Boarding the train for Kyoto makes us a strange sort of giddy. Like the kind that makes you elated just to be standing in the bathroom area because you didn’t splurge on reserved seats and the non-reserved car is full. Just before the Kanazawa stop, I went back to scope out the non-reserved car. Thanks to a little conspiratorial help from another passenger, a business man with great English, we snagged two seats together, broke out Old Faithful and the peanut butter and jelly sandwiches I’d packed for us. “Vacation!” we toasted, Emmett with the bottle and me with the cap. Our new friend asked how long we would be in Kyoto and we told him just for the weekend. He said, “Oh,” (not his idea of a vacation), and then nodded and finished with “Nice,” and remembered to smile. He was from Kyoto, traveling home from Tokyo. When he told me where he lived I barely contained the elementary school exclamatory that might not have translated across cultures, “Luckeeeeeeeeee!” Because it’s meant more like an accusation. Hours later we stepped out of the train station in Kyoto and mused, “Tall buildings with lights!” We were not in Takaoka anymore.
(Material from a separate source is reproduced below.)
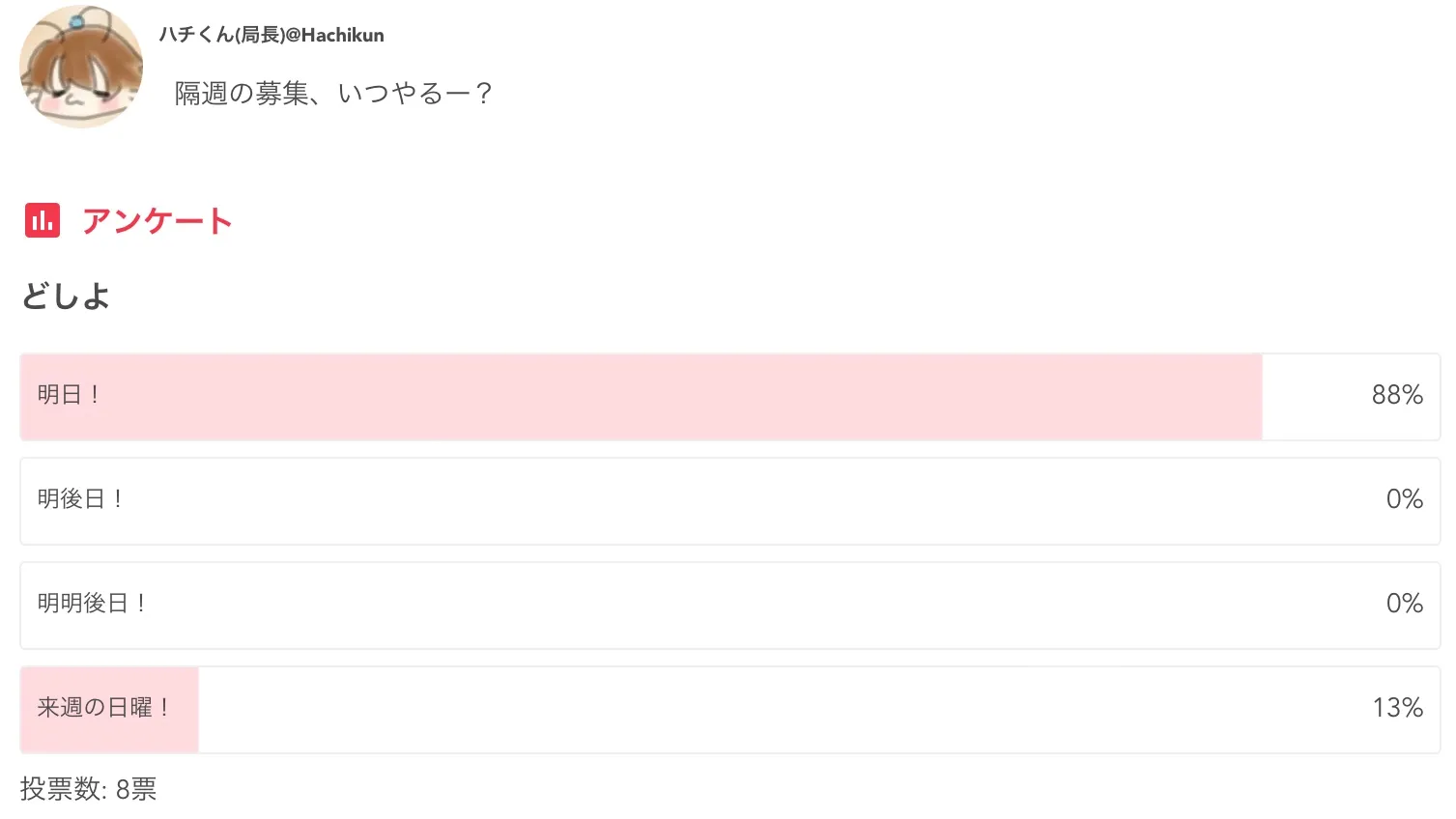The image size is (1456, 819).
Task: Choose the 明後日！ poll option label
Action: (80, 499)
Sure, our “Vacation!” would be brief, but we had a game plan: A walking tour tonight through Pontochō to find Cafe 844 and it’s famed vegetable gyoza! Then bikes and gardens Saturday, and bikes and museums Sunday. But the main idea had been to hit the ground running, have gyoza and then hit the bars. We put our stuff down in the hostel and immediately set out on foot. We walked briskly in the cold dodging the surprise drops of rain and marveling at the city.
Kyoto is a river city unlike those I have met. In the north of the city, the Takano River joins the Kamo River and its tributary ditches are directed like canals along residential alleyways, quaint streets, and night districts, so that buildings meet water. Adding to this Venetian feel, alleys in the Pontochō district fold into themselves, and people looking for a small cafe with vegetarian gyoza might ask themselves a few times if they are walking in circles or if the cafe exists at all. At last we learned that, in the words of the host next door, “844 crashed.” Oh no! It sounded violent. We marched on for the sake of our bellies, eying ramen bars, Rumbita’s Musica Latina, Bottles Bar, and other well lighted, solid-wood interiors we could’ve stood to throw a few back in. But walking, exploring and wondering what next ruckus we might stumble upon, alas, is too fun.
We walked from ten to shortly after midnight. When our meandering and dark alley choosing brought us finally to a main artery, we stepped into an F-Mart, a surprisingly well outfitted grocery, and bought ramen, strawberries because they smelled so good, and Kyoto Asahi Beer. Our plans to barhop dissolved into bowls of ramen, two cans of Asahi, and a private room. Warm again, and with food before us, watching Gustavo Dudamel madly conducting a concert in Tokyo on the tiny TV, I felt that same sort of giddyness I had leaving the platform in Takaoka. It’s the stuff of second winds, the filling of empty bellies, the resting of tired legs, a journey completed and met with the interminable sensation that the next adventure is always just beginning.